Giovanni Giacometti
Ansicht von Capolago

Ansicht von Capolago
Giovanni Giacometti (1868-1933)
Ansicht von Capolago
um 1907
Öl auf Leinwand
H. 51,5; B. 60 cm
© DR - RMN-Grand Palais (Musée d'Orsay) / Hervé Lewandowski

Vue de Capolago [Ansicht von Capolago]


Giovanni Giacometti, der die Kunstszene der Schweiz zu Beginn des 20. Jahrhunderts nachdrücklich prägte, war in Frankreich nicht so bekannt wie seine Söhne Alberto und Diego. Als der junge Giacometti nach einem Aufenthalt in Paris in die Schweiz zurückkehrt, um seine in München begonnene Ausbildung fortzusetzen, begegnet er Giovanni Segantini, der für ihn zu einem wahren Meister werden sollte. Giacometti bleibt zwar während seiner gesamten Künstlerkarriere der vom Meister erlernten Darstellungsweise von Berglandschaften treu, er wird sich indes von dessen divisionistischer Technik lösen, wie diese um 1907 entstandene Ansicht von Capolago veranschaulicht.

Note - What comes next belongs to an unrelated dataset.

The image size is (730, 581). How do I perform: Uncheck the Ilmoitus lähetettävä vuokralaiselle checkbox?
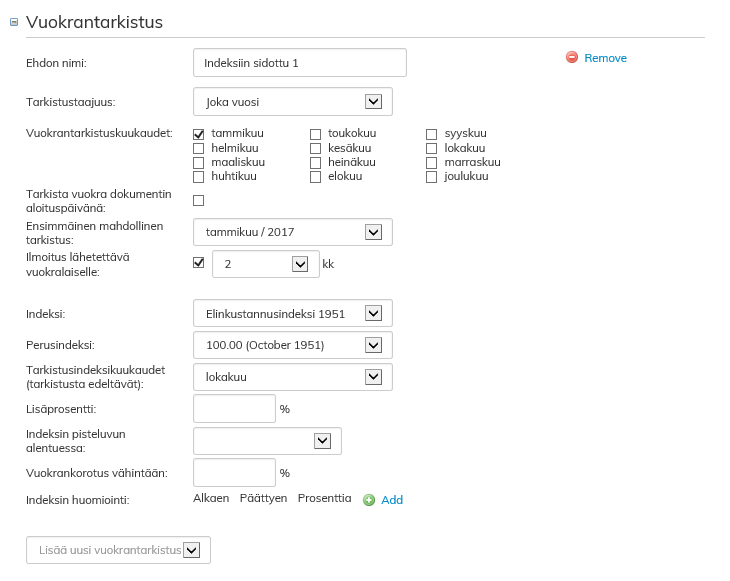click(198, 263)
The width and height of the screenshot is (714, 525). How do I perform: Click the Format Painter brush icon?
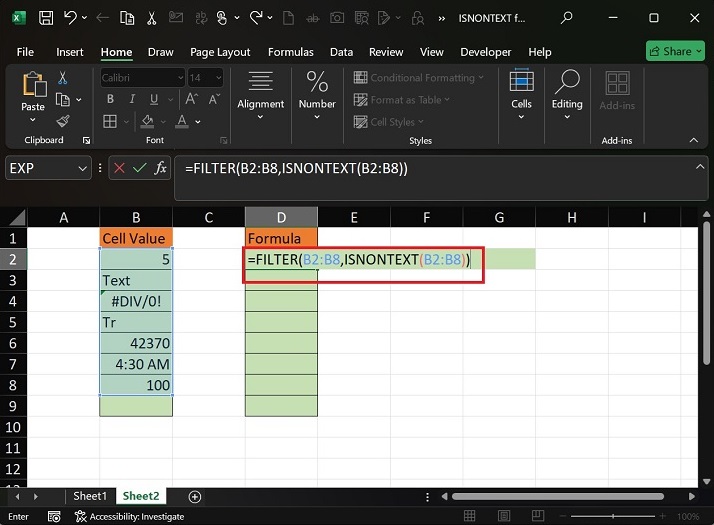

Zu jener Zeit widmet sich der Maler ganz seinen Studien. Dank seines Malerfreundes Cuno Amiet entdeckt Giacometti das Werk Paul Gauguins und vor allem Vincent Van Goghs, dessen Einfluss sich insbesondere auf Giacomettis Verwendung ausdrucksstarker Farben und seine Pinselführung auswirkte. In den langen bunten Strichen dieser Landschaft klingen eindeutig die stäbchenförmigen Pinselstriche des holländischen Malers an. Giacometti bleibt zwar der Darstellung der Natur verhaftet, es ist indes keine anekdotische oder illusionistische Spur zu sehen. Seine Bildsprache wird zunehmend synthetischer und seine Palette immer gewagter.

Das Gemälde ist in seinem Originalrahmen aus weißem Holz zu sehen, die der Maler seit der Entdeckung des Neoimpressionismus verwendete. Diese Wahl macht deutlich, wie wichtig für den Maler die Wahrnehmung der Farbe war.